> Task objective
Nothing but the lines from the one with "The image size is (1011, 429)." through the end of the records may appear in the answer, each reproduced exactly, pictures omitted.
===== Data provided
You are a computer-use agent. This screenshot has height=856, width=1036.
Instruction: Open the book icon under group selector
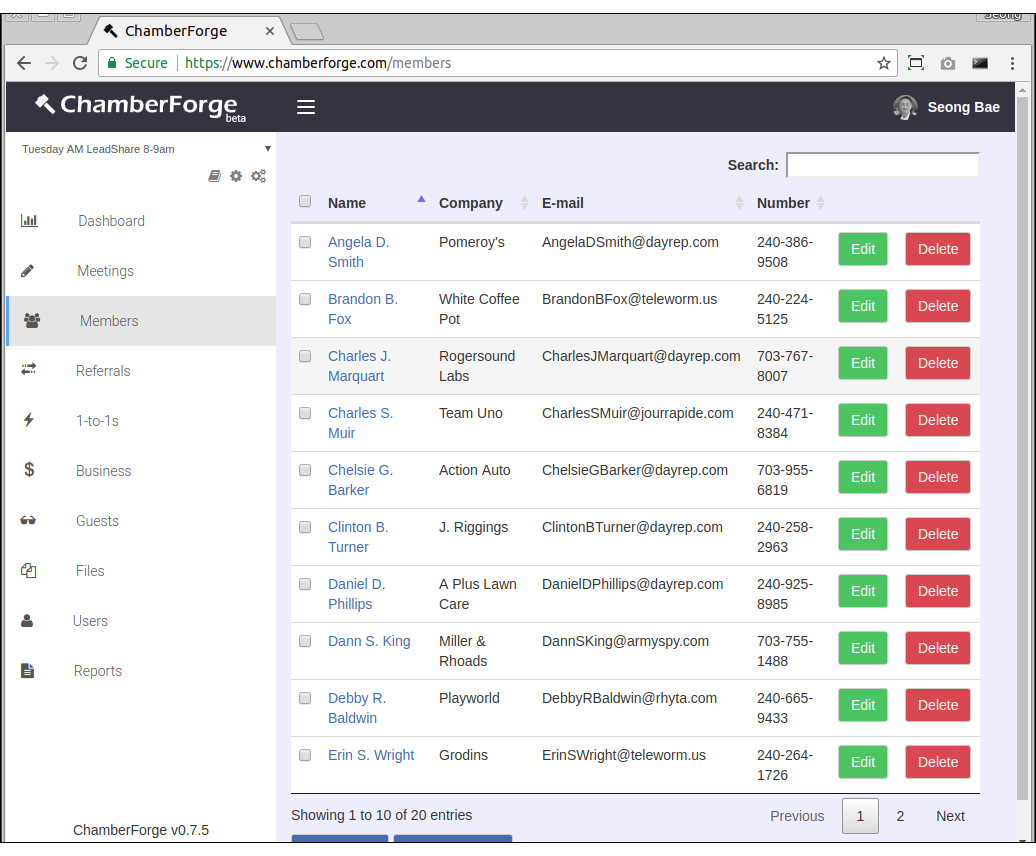tap(214, 176)
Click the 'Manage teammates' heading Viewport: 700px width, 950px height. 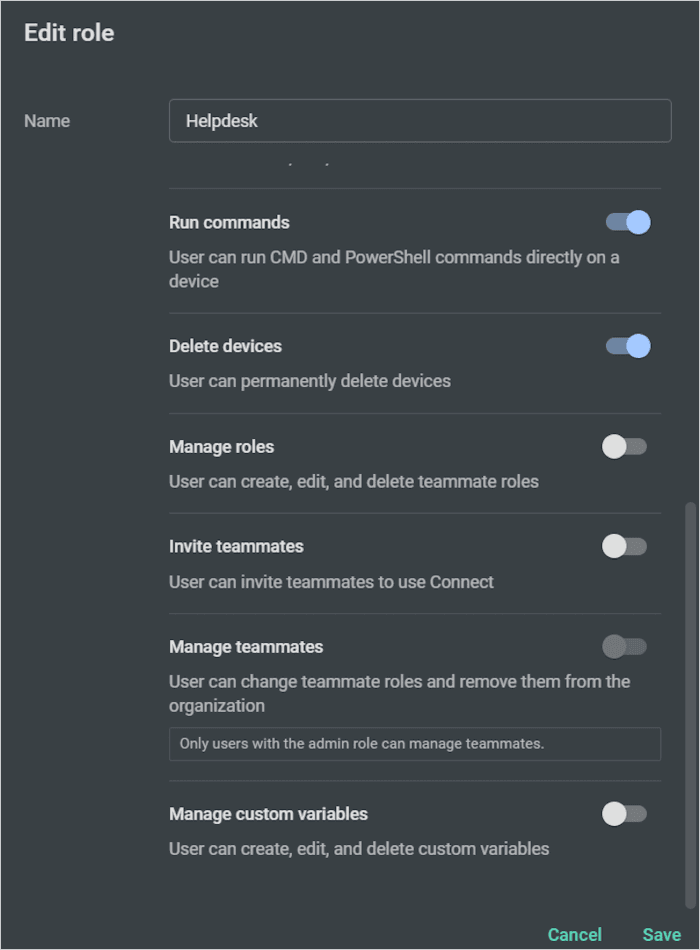(x=245, y=646)
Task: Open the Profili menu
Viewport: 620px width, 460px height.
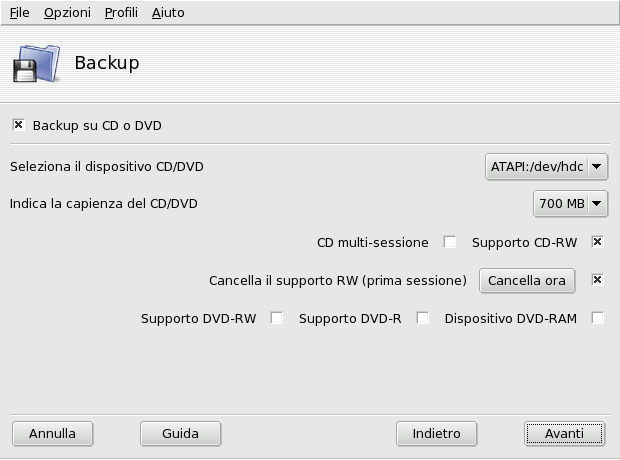Action: (121, 13)
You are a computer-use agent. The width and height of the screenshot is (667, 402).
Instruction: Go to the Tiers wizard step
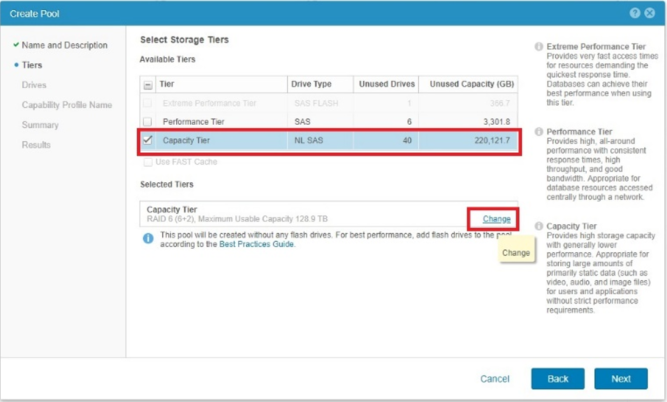point(32,65)
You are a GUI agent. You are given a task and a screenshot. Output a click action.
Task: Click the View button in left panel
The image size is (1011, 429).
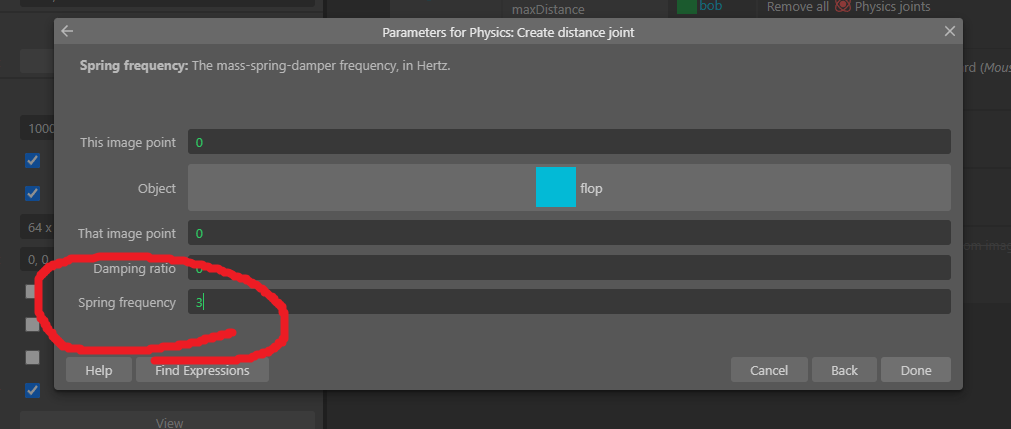tap(169, 422)
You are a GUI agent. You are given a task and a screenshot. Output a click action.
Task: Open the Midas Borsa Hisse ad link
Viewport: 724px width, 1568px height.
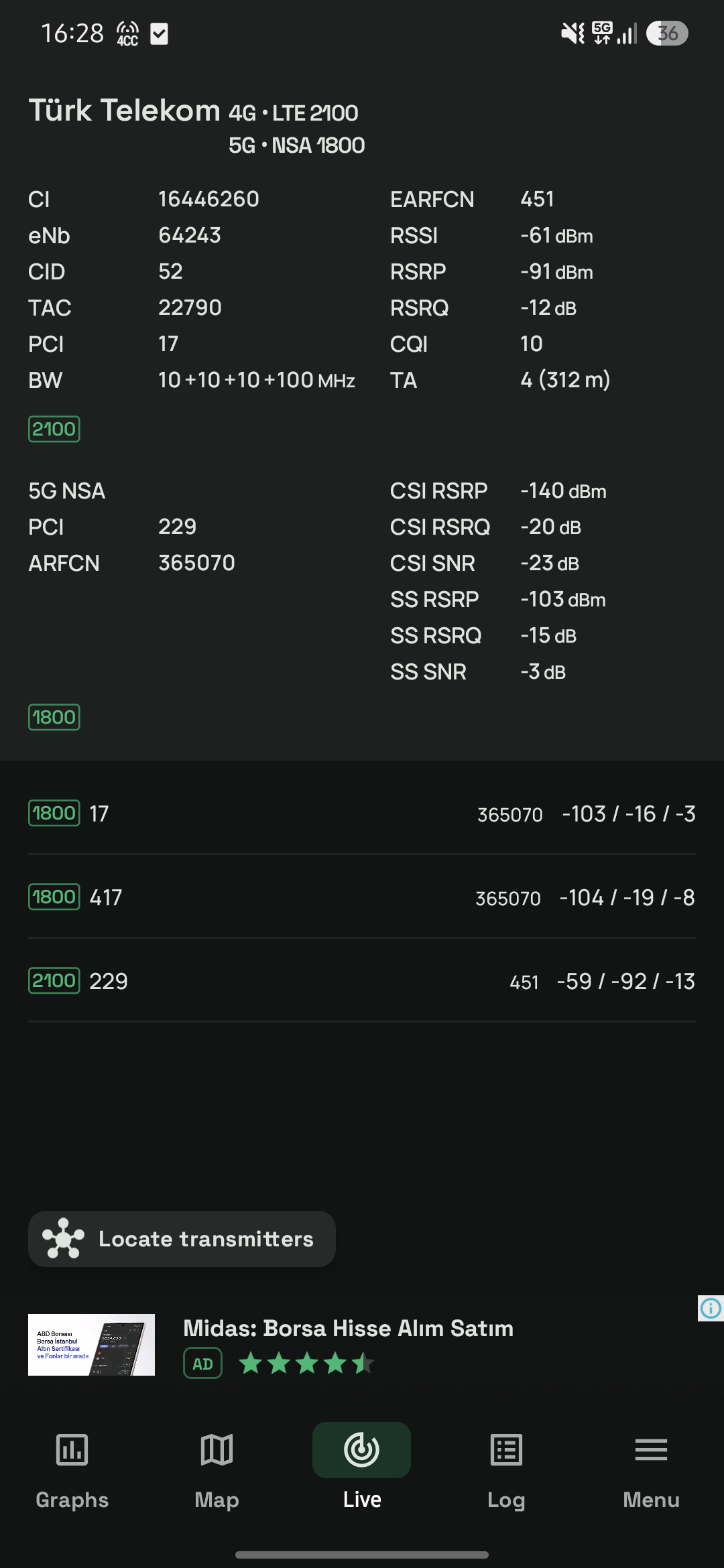348,1328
==========
> Task solution
The image size is (1011, 429).
tap(169, 422)
You are a GUI agent. You are given a task and a screenshot. Output a click action.
Task: Open the Midas Borsa Hisse ad link
Viewport: 724px width, 1568px height.
348,1328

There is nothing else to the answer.